I write this post from O’Hare International Airport in Chicago, where I am waiting to board a plane bound (eventually) for the former Soviet republic of Georgia, which I will be calling home for the next several months. Teaching English by day, I plan to spend the rest of my time trolling hill and dale “in pursuit of deliciousness,” as promised by the sub-subtitle of this blog.
Georgia lies tucked into the mountains and valleys of the Caucasus range at the juncture of Europe and Asia. Slightly larger than the state of West Virginia, it shares borders with Russia to the north, Azerbaijan to the east, Turkey and Armenia to the south, and the Black Sea to the west. A favorite Georgian creation myth illustrates the nation’s passion for the pleasures of the table: It is said that when God was doling out land to the world’s various peoples, the Georgians were too busy feasting and toasting to notice and they missed the deadline for choosing a homeland. God came by to scold them for ignoring his instructions, but was pleased to find them enjoying the bounty of the earth at a grand communal table, bending under the weight of fine wine and food. When the tamada (ritual toast master) rose to thank God for the magnificent world he had created, God was so touched that he gave the Georgians the land he had been reserving for himself–Paradise.

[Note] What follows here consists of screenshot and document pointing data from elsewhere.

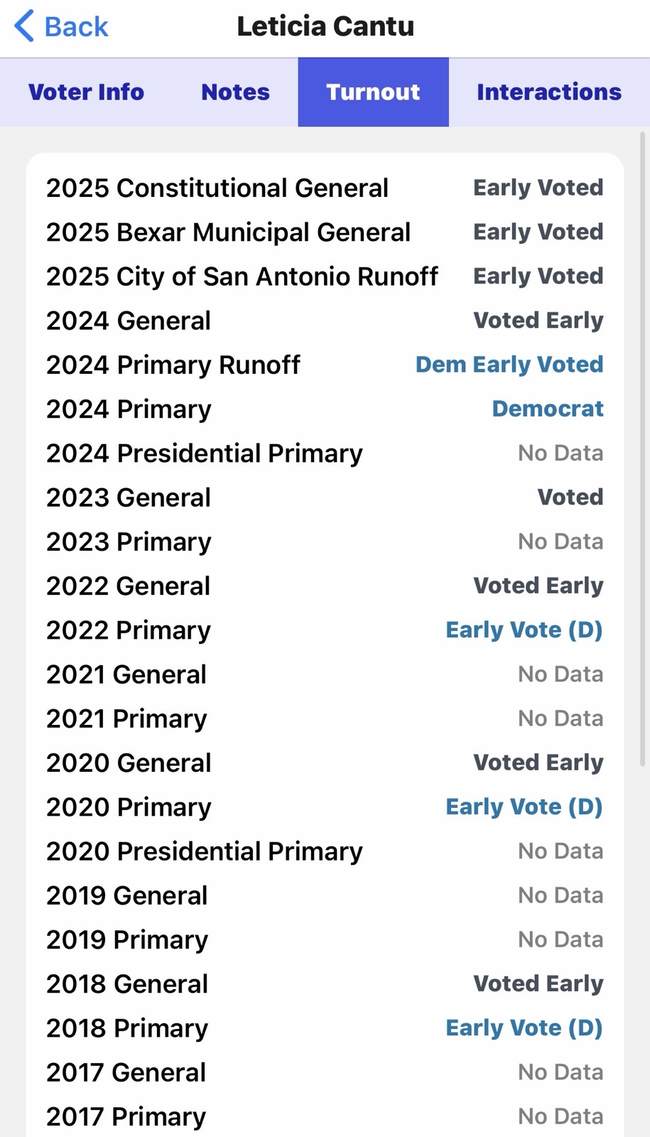Click Early Vote (D) for 2022 Primary
Viewport: 650px width, 1137px height.
coord(524,630)
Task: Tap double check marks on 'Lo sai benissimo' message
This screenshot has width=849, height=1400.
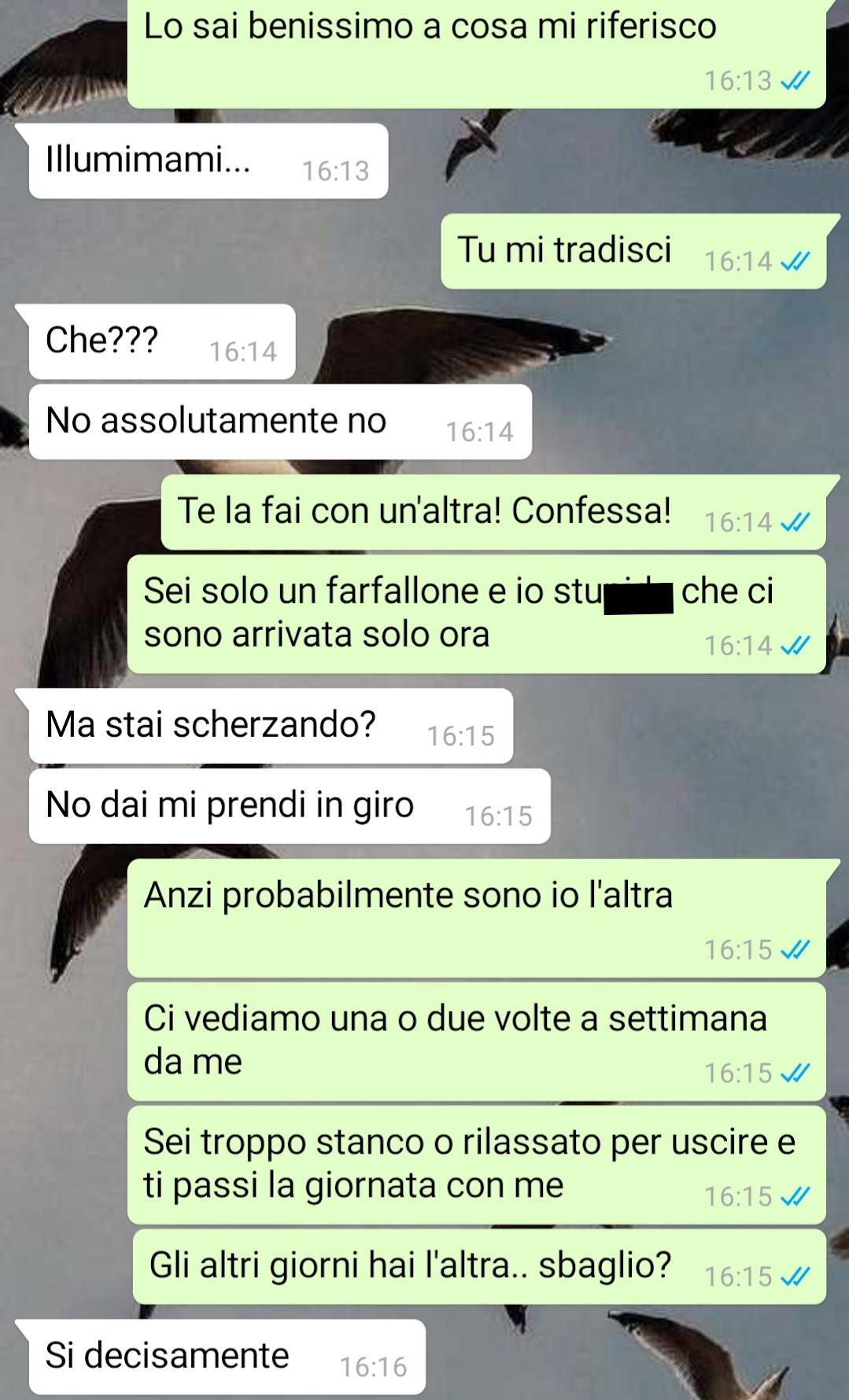Action: click(795, 81)
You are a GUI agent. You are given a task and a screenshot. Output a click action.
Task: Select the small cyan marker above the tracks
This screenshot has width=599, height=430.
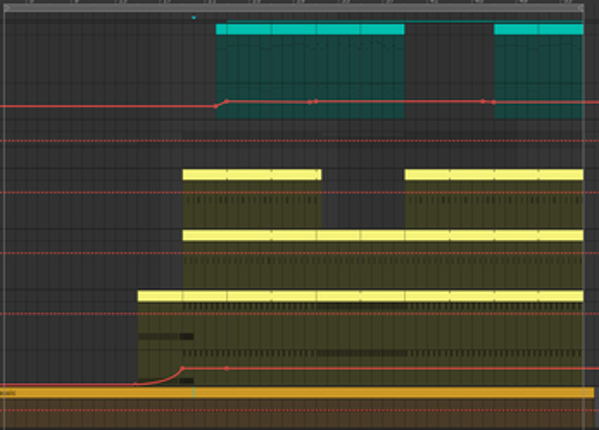click(x=194, y=18)
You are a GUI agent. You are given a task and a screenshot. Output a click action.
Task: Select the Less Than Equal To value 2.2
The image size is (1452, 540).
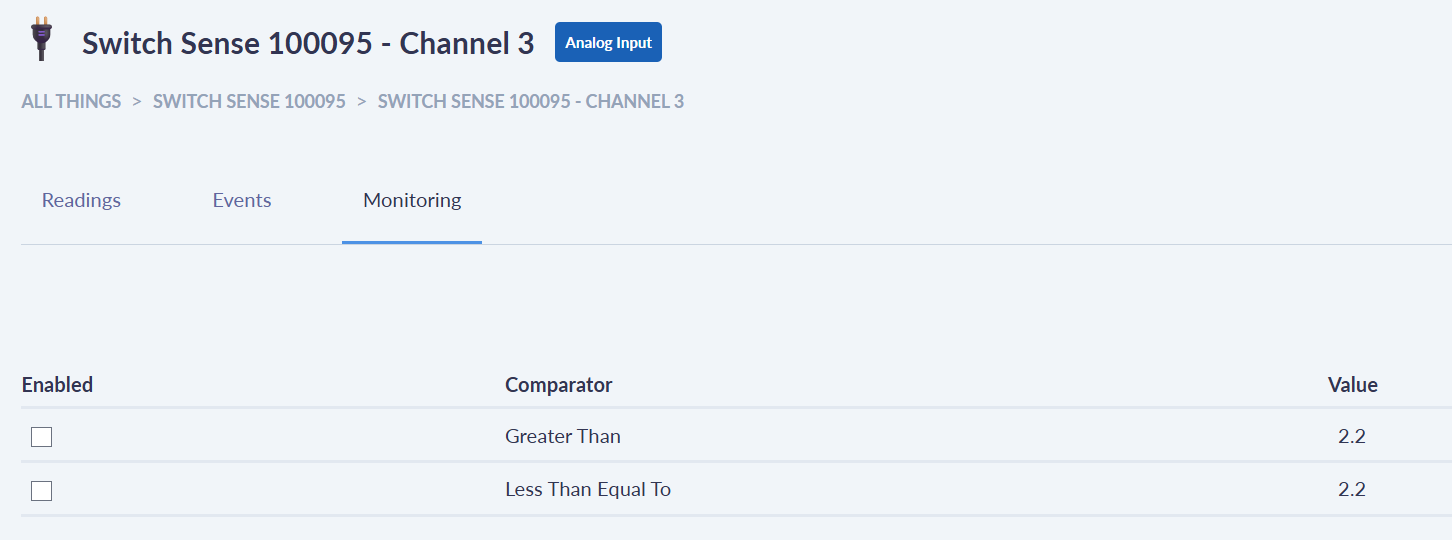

Other myths, too, color Georgia’s history. Legend has it that Prometheus lies here–chained to a peak of the Caucasus for eternity while vultures peck at his liver–as punishment for stealing fire from the gods. Jason and his Argonauts set sail from Greece toward ancient Colchis (what is now western Georgia) to seek the Golden Fleece and, with it, the throne of the kingdom of Thessaly. The sorceress Medea, princess of Colchis and granddaughter of the sun god Helios, helped him fulfill his quest.
Sadly, Georgia is most well-known in the West today for its short-lived 2008 war with Russia over the claims to independence of separatist regions Abkhazia and South Ossetia. Having spent a significant amount of time living and studying in Russia, I’m curious to learn how recent events have influenced people’s attitudes toward Russia, its people, and its language (which I hope to be able to use to communicate until my Georgian vocabulary expands beyond its current boundaries of “hello,” “thank you,” and “cheese bread.”)
My Russian host mother introduced me to Georgian cuisine while I was studying abroad in Moscow. The tamer flavors of central Russian cooking left her tastebuds wanting, and she turned to Georgian dishes for their lively spices and garlicky kick. Influenced by Middle Eastern, Persian, and Mediterranean foodways but decidedly not a melange of the three, Georgian cuisine thrives on a balance of nutty, tart, and herbal flavors. Walnuts are used copiously, both as a flavoring and a binding agent, as are a wide variety of herbs and beans. Fruits make frequent appearances in savory dishes, but Georgians prefer the tang of pomegranate, immature grape, and sour plum to the sweeter prunes and quince commonly used in Persian dishes. Grape vines criss-cross the country, and at-home wine production is still common.
I will be living in the city of Batumi, situated on the Black Sea coast just 12 miles from the Turkish border. Its region–Achara– boasts a subtropical climate ideal for citrus groves, tea plantations, palms and magnolias. Over the course of the next several months, I will be sharing my observations and taste impressions from this small corner of the world. If you are curious about a particular aspect of food culture in this region, please don’t hesitate to share it with me. I welcome post “assignments” and ideas of all sorts! I am not sure how stable and consistent my Internet access will be at this point, but will do my best to post as frequently as possible.